Esperó a que todos estuvieran repartidos alrededor de la mesa redonda. Allí, por lo menos, le gustaban más que en la ventana.

—Permanezcan sentados —dijo, alzando el dedo índice—. Regreso en seguida.

Le tiró a Bar de la manga, se lo llevó fuera, al pasillo, y le hizo una señal en dirección a la habitación. —¿Qué significa esa fiesta?

—No pude hacer nada por impedirlo —se defendió Bar—. Mahder trajo a Pecek, fueron a verte al despacho y allí se encontraron con Wagner y O'Connor. Yo me uní, empezamos a hablar, en fin…

—Eso quiere decir que podemos olvidarnos de interrogar a Pecek a solas.

—Eso, seguramente O'Connor ya…

—¡Maldita sea! Pedazo de idiota.

—Eric…

—Y tú también eres un idiota.

—Eh, un momento, despacio, las cosas no son tan graves. Ni Mahder ni O'Connor le han dado ninguna información a Pecek. Ese físico sólo se hace el pesado para jugarte una mala pasada.

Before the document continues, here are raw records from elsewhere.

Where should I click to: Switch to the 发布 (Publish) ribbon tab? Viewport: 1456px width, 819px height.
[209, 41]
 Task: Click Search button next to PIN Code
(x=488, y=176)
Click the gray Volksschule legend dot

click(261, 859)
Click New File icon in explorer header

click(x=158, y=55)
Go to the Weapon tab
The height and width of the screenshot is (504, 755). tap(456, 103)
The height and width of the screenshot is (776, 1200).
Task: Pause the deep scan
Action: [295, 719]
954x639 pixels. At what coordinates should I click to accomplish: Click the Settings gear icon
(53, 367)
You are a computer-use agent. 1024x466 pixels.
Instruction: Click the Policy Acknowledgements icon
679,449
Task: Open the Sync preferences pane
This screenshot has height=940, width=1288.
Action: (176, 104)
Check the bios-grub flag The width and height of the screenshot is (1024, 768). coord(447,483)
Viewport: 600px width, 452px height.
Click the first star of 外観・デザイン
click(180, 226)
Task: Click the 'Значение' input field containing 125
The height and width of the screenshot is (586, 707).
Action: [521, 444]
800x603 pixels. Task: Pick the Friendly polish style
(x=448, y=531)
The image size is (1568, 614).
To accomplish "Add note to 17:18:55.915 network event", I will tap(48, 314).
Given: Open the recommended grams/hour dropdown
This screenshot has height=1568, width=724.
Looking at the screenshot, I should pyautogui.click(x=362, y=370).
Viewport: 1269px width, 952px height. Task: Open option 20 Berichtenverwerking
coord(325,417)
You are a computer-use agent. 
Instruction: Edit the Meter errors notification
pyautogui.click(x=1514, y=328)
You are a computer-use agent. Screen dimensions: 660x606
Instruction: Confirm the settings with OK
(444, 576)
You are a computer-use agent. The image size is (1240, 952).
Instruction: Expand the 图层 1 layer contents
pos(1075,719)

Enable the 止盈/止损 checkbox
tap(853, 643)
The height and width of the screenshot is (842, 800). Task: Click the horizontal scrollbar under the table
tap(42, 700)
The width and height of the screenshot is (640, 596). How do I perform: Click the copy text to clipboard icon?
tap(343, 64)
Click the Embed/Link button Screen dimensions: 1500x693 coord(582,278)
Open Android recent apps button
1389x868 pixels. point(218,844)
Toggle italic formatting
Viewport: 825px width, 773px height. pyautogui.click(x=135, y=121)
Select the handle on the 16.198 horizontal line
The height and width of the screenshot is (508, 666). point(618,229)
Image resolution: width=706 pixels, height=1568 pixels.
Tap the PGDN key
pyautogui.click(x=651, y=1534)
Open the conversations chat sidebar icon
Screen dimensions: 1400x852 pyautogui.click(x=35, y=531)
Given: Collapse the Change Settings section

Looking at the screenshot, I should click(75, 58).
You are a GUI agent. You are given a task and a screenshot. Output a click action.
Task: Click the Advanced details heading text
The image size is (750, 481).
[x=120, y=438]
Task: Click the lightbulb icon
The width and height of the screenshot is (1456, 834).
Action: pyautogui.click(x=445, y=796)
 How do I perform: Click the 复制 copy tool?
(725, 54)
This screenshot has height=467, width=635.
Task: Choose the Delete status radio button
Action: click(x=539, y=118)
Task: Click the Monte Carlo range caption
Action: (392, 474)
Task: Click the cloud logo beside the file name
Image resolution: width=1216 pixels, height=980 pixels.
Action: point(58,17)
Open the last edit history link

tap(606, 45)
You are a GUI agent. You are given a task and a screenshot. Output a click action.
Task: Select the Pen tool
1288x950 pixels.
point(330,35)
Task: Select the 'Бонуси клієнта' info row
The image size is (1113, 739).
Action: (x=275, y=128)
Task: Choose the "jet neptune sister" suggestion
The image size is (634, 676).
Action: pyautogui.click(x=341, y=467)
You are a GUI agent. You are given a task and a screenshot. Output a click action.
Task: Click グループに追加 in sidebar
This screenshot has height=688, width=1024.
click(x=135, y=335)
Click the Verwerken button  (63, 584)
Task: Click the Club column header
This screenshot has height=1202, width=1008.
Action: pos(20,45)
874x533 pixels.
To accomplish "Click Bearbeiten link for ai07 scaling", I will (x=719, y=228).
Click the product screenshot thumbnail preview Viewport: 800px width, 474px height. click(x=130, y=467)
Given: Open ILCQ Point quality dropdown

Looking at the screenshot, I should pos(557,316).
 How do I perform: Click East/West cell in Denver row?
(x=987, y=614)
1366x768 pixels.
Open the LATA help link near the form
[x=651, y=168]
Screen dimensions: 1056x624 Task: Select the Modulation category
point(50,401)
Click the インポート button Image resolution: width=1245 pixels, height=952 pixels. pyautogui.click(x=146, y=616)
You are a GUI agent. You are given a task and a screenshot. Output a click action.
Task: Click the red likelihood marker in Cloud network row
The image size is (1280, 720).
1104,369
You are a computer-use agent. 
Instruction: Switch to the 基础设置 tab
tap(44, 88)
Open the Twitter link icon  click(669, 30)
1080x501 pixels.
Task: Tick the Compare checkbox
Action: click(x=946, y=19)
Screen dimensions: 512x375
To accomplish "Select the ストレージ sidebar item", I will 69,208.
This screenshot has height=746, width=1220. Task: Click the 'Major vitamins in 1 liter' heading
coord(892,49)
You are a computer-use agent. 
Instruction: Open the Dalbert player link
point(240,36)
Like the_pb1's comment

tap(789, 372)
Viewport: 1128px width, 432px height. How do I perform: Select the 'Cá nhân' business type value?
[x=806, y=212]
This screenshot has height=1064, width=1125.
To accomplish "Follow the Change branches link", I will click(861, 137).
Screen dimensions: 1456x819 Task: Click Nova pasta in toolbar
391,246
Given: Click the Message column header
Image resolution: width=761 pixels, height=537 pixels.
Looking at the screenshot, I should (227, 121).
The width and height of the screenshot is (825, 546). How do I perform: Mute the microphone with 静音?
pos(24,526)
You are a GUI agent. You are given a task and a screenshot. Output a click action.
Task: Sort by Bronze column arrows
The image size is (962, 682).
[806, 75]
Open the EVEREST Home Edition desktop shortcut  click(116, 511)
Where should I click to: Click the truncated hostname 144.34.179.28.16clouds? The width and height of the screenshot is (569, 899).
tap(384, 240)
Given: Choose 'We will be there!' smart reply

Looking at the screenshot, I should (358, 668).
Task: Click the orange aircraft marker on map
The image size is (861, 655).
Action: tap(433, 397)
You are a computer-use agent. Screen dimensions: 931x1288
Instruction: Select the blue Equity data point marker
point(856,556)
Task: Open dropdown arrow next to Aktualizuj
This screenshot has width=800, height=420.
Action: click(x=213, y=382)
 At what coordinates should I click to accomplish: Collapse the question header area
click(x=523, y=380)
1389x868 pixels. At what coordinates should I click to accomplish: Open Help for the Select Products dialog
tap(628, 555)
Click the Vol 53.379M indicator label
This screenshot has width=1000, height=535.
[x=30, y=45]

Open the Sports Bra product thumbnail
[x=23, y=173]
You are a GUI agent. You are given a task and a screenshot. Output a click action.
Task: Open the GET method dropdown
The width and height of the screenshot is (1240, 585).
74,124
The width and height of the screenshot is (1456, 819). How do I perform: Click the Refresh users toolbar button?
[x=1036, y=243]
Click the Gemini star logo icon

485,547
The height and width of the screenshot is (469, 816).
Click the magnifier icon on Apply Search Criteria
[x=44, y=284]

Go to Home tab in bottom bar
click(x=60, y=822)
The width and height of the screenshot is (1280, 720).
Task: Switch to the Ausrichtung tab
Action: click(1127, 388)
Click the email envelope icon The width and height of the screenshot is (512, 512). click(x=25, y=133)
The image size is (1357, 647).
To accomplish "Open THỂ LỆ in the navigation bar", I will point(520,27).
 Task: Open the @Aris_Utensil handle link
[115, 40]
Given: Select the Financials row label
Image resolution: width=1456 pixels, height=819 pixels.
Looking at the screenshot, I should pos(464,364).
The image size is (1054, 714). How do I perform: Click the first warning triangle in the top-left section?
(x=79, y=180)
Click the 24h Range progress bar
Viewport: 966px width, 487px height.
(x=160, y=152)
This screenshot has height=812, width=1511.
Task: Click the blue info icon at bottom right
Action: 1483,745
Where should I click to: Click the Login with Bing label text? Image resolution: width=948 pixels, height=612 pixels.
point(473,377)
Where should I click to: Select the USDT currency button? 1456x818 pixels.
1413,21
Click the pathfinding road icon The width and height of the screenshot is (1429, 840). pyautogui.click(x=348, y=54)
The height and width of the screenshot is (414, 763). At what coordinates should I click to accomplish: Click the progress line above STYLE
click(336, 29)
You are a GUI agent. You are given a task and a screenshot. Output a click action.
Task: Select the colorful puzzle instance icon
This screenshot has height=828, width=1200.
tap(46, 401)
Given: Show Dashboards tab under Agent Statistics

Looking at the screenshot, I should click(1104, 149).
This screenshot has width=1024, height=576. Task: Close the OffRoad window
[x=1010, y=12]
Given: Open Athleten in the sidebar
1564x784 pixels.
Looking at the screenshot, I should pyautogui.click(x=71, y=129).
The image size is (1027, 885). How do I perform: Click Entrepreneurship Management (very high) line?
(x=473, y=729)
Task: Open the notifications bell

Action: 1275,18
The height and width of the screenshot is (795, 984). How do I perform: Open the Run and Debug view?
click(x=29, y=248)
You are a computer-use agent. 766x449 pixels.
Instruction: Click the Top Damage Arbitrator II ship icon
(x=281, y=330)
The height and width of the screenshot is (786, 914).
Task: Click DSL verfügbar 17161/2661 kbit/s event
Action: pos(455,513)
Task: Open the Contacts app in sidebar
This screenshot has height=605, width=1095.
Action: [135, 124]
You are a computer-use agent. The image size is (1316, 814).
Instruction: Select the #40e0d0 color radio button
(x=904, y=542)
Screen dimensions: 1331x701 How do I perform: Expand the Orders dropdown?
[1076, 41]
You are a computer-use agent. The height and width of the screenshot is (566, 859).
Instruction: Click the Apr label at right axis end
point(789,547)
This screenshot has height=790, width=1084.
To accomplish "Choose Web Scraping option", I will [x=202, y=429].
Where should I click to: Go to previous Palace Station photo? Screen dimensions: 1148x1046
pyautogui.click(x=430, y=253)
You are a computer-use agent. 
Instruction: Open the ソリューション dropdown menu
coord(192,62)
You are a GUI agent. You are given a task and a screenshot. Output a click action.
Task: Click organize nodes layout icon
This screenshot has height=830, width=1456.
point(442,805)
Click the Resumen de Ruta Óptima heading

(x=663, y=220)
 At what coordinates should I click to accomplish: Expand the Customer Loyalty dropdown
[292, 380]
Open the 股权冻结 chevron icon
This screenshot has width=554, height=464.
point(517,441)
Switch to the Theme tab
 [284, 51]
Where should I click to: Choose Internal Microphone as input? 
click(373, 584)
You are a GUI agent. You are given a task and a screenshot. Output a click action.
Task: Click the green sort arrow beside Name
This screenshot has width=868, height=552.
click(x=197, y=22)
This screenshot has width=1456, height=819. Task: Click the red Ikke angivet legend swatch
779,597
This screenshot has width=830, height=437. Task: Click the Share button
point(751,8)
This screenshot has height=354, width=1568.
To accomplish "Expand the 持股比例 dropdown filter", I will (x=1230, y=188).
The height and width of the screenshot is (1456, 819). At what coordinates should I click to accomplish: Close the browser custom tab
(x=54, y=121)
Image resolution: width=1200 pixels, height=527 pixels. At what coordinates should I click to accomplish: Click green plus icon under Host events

—¿Jugarme una mala pasada? ¡Pues, estupendo! ¿Y por qué motivo?

—¡Porque él es así! Le gusta provocar, no sé por qué te alteras. —Bar echó una calada a su cigarrillo—. Eric, en serio, Pecek no sabe de qué se trata, ni sabe tampoco que su compañero Ryan se llama en realidad Paddy. ¿Todo aclarado?

—¿Aclarado de qué? ¿Habéis verificado a Pecek?

—Sí, por supuesto.

—¿Y?

—No hay nada en su contra. Una biografía impecable.

Lavallier resopló. Miró hacia la puerta de su oficina y luego otra vez a Bar.

—¿Qué hay del coche de O'Dea… quiero decir, de Clohessy?

—Todavía no lo hemos encontrado. Escucha, no me has dejado terminar de hablar…

—O'Connor no nos ha dejado terminar de hablar —lo corrigió Lavallier.

—Como quieras. El primer punto es que no existe en nuestros expedientes ningún Eljak. Lo más parecido era un tal Ten Haake, de Bélgica, pero está en prisión. Por lo que parece, no tenemos en toda Europa a nadie con ese nombre. Ahora los americanos están reflexionando sobre el asunto.

—Bien. El segundo punto.

—Hemos intentado localizar a Kuhn a través de su teléfono móvil, pero ha sido en vano. Seguiremos probando. En cambio, Dublín nos ha hecho llegar algunas informaciones confidenciales sobre Clohessy. Ellos, por supuesto, no lo saben todo, pero sí parece confirmarse que Clohessy rompió con el IRA y que sus antiguos colegas lo están buscando.

Lavallier unió las cejas.

—Eso quiere decir que la identidad falsa de Clohessy…

—Bueno, no debemos pecar de optimistas. Pero, tal y como parece, podría tratarse de un asunto interno de los irlandeses. Por lo visto, Clohessy quiso salirse, ya que había llegado a la conclusión que el IRA estaba acabado. Todo lo que siguiese ya no sería una lucha por una causa justa, sino el terror puro y duro, derivado de la falta de perspectivas. —¿Y ellos cómo lo saben?

—Por agentes encubiertos. Paddy intentó retirarse de manera pacífica, pero ellos no quisieron dejarlo marchar.

«Lo mismo que acabo de contar en la gerencia», pensó Lavallier. El ala extremista seguiría actuando, independientemente de que tuviera o no sentido. Clohessy podría ser un archivo ambulante de los cerebros técnicos de los irlandeses. Uno de los pocos que estarían en condiciones de ayudar realmente a los ingleses en la carrera por la tecnología más sofisticada, ya que sabía cómo pensaba el IRA.

Estaba más claro que el agua que tenían que eliminarlo.